The moons you mention, Titan, Europa, and Enceladus, are three very different places. Titan has a relatively large surface gravitational acceleration (as far as satellites go) and a very thick atmosphere; Europa has a relatively large surface gravitational acceleration and a very thin atmosphere; and Enceladus has a weak gravitational acceleration and a very thin atmosphere. This makes landing techniques different for the three.

At Titan the surface temperature is ~95 K (-180 C), and at the tropopause is ~77 K—really cold! And the surface atmospheric pressure is nearly 1.5 bars, for a mass density ~4 times that of Earth's. The gravitational acceleration is only ~1/7 of Earth's.
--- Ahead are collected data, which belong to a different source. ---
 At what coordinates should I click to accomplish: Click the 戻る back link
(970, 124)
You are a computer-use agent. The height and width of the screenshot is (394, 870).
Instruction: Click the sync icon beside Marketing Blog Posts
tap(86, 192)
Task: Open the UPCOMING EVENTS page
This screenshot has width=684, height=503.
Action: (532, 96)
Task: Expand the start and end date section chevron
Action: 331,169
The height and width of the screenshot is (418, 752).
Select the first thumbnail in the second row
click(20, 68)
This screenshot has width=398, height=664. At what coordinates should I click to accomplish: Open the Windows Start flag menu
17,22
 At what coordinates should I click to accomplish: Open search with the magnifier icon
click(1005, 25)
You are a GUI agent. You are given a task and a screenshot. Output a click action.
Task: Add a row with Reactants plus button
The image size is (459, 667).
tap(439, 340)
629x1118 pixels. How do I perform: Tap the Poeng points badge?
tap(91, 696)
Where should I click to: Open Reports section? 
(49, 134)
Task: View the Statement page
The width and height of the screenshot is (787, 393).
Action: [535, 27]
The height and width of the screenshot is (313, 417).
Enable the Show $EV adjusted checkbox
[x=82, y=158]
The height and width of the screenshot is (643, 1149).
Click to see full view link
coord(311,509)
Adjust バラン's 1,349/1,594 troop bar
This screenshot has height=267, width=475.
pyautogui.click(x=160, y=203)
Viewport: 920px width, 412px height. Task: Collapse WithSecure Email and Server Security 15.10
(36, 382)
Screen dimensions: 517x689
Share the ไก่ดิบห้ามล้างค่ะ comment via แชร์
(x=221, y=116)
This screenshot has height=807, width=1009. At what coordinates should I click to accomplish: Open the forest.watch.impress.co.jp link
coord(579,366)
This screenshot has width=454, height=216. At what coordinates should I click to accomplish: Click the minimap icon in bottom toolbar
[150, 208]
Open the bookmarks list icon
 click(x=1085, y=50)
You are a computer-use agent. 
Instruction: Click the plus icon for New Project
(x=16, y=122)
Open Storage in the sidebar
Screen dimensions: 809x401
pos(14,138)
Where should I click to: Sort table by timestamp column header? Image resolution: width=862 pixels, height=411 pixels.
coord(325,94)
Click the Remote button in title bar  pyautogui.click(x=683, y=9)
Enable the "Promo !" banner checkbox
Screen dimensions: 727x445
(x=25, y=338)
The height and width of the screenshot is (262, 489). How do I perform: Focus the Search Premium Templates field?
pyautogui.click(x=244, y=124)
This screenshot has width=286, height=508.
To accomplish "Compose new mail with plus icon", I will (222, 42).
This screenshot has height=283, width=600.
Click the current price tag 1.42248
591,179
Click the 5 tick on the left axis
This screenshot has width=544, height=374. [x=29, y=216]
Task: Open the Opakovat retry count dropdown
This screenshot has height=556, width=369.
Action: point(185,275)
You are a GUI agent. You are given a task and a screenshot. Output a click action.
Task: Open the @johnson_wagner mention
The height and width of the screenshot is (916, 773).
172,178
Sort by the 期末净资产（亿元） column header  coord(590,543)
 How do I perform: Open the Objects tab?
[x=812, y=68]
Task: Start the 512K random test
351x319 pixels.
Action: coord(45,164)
I doubt that they would try to land on Titan with a BFR spaceship as currently envisioned. The cold, dense atmosphere makes for a tremendous convective cooling rate, so without prodigious heating many spacecraft parts would go below their allowable minimum temperatures, especially any exposed electronics and parts with lubricants. Handling the environment at Titan would require an extensive redesign. Titan's low gravity leads to a very large atmospheric scale height, the vertical distance over which the pressure changes by a factor of e. Couple that to the high surface pressure and you get an atmosphere that produces measurable aerodynamic drag nearly 1000 km above the surface (!), as Cassini and Huygens verified. When the hypersonic/supersonic deceleration phase is finished, there's still a long way to go to the surface, and that takes time. The Huygens probe took 2-1/2 hours to get down after opening its parachute, even with a change to a smaller 'chute on the way down. During that time the craft is exposed to even more intense convective cooling. That said, Titan's atmosphere and low gravity make aeronautics easy. It lets you glide most of the way down rather than having to burn precious propellants. As mentioned above, the duration of the part of the landing burn with the plumes impinging on the surface would be short enough that the amount of melting would be small. If the landing legs did indeed stick to the mostly-ice surface material, a quick blast of electrical or chemical heating on the pads would release them. There are all kinds of other options and issues to consider, such as: use of parachutes or a parafoil on the way down; use of a (really large!) balloon for the initial departure ascent so aerodynamic drag doesn't cost so much in ∆v; and use of rocket propulsion, or aerodynamics to land.

Europa's surface gravity is similar to Titan's, but its surface atmospheric pressure is 12 orders of magnitude smaller, so it's a vacuum landing. At such a low pressure the ice doesn't melt, it sublimates, going directly from solid to gas, so you can think of it as ablating. Again, the duration of the part of the landing burn with the plumes impinging on the surface would be short enough that the amount of ablation would be small. The main problem at Europa is the radiation intensity, far more intense (one to two orders of magnitude) than the Van Allen belts at Earth. The resolution of the image is too low for me to tell for sure, but it appears to show people (I assume in space suits!) with flashlights on the surface outside of the spacecraft. That's not going to happen! One other problem is the ∆V required for that mission, assuming it's not one-way. I suppose you could couple a cluster of big tanks to the BFR spaceship for the trip to Jupiter, Jupiter orbit insertion (maybe Ganymede and/or Callisto gravity assists helping there), pump-down to Europa approach (also with gravity assists), and Europa orbit insertion. Without the gravity assists the ∆V would be impossibly high, even with the auxiliary tanks. The tanks are separated and left in Europa orbit for the landing. Upon return from the surface the BFR would reconnect with the non-empty tanks for the flight back to Earth, necessarily involving more gravity assists. All this has to happen in a fairly short time or radiation spoils everything.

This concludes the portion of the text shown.